Buying nutritious bread will help avoid blood sugar spikes, leads to a healthy lifestyle by helpong build muscle and keeps you feeling full longer.
Here are 4 things to look out for where trying to make smarter decisions in the bread aisle:
Don't get pulled in by buzz words—there are varying degrees of enforcement when it comes to buzz words surrounding bread ingredients. Just because the packaging looks like a health conscious product, does not mean it actually is. Reading the ingredients and looking at the nutrition label are the ONLY way to know what's actually in the package. Words like light, multi-grain, or wheat germ are often used to confuse consumers and say nothing about the whole grain being included.

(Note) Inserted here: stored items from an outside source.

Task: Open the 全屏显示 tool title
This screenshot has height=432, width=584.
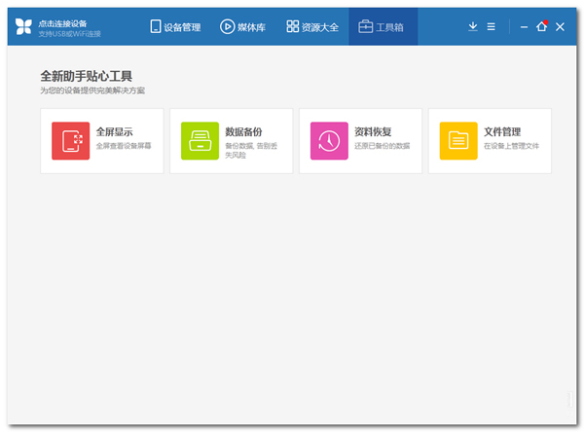Action: pyautogui.click(x=113, y=131)
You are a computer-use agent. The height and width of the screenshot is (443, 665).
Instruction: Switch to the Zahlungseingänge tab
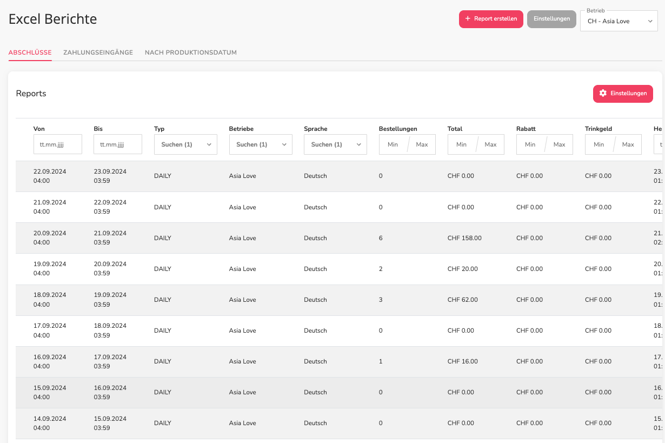coord(98,52)
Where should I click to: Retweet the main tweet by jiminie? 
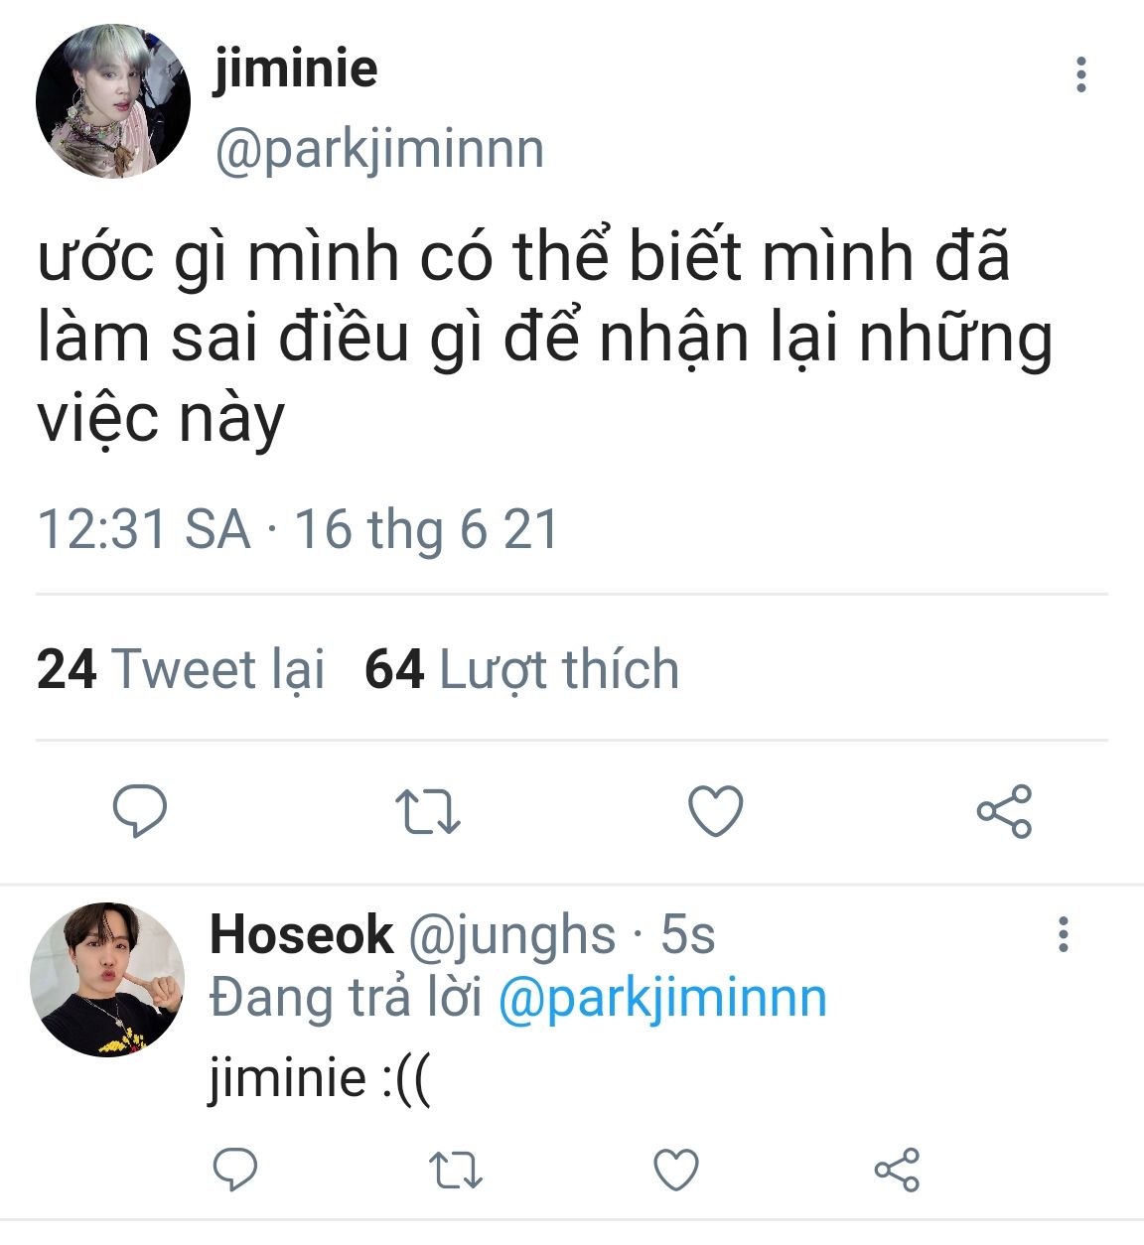[x=427, y=810]
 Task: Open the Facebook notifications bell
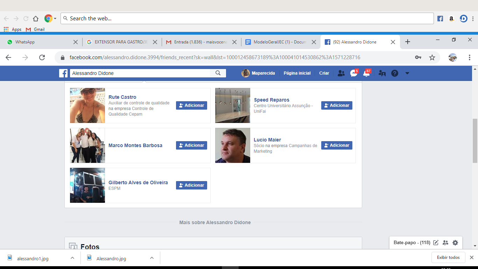coord(366,73)
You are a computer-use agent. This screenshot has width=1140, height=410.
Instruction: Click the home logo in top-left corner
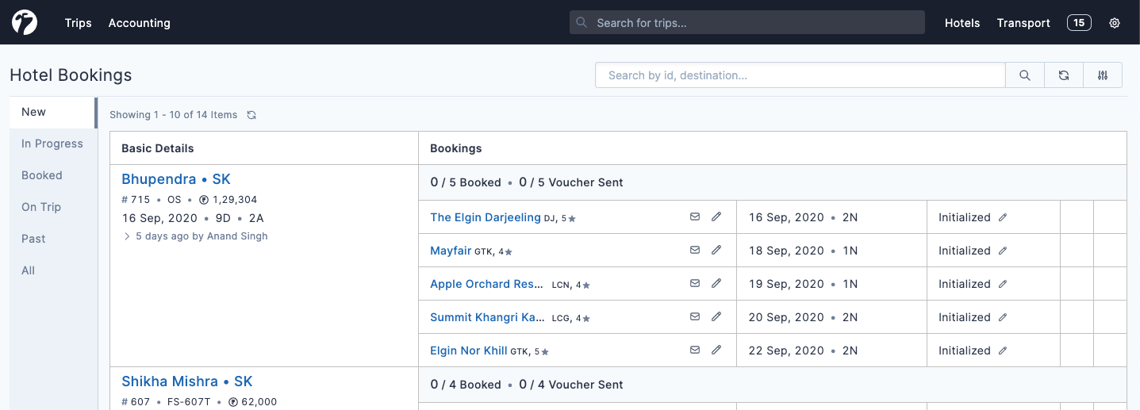25,23
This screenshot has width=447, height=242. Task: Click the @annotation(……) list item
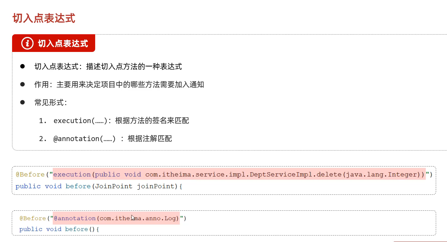pyautogui.click(x=84, y=139)
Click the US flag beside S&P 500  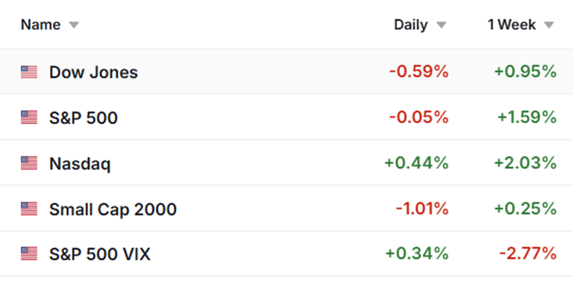[x=29, y=118]
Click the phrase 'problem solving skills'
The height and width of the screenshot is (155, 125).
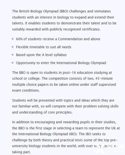(101, 106)
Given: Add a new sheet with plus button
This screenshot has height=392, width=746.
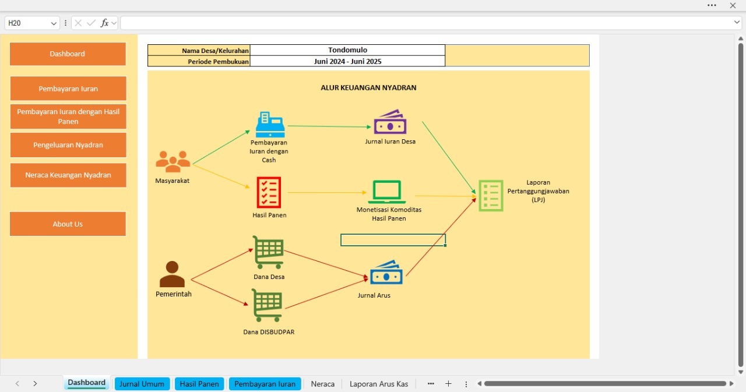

The first ingredient should be a whole grain. Not wheat flour, not wheat. If a whole grain is used it will list the grain. Whole rye, whole grain wheat flour, and whole oats are all good examples of what you are looking for. Having the whole grain means you are getting natural, unprocessed fibre.
Each slice of bread should have at least two grams of fibre.
Your bread should not contain any inulin or polydextrose. These two additives are often included to artificially boost fibre levels.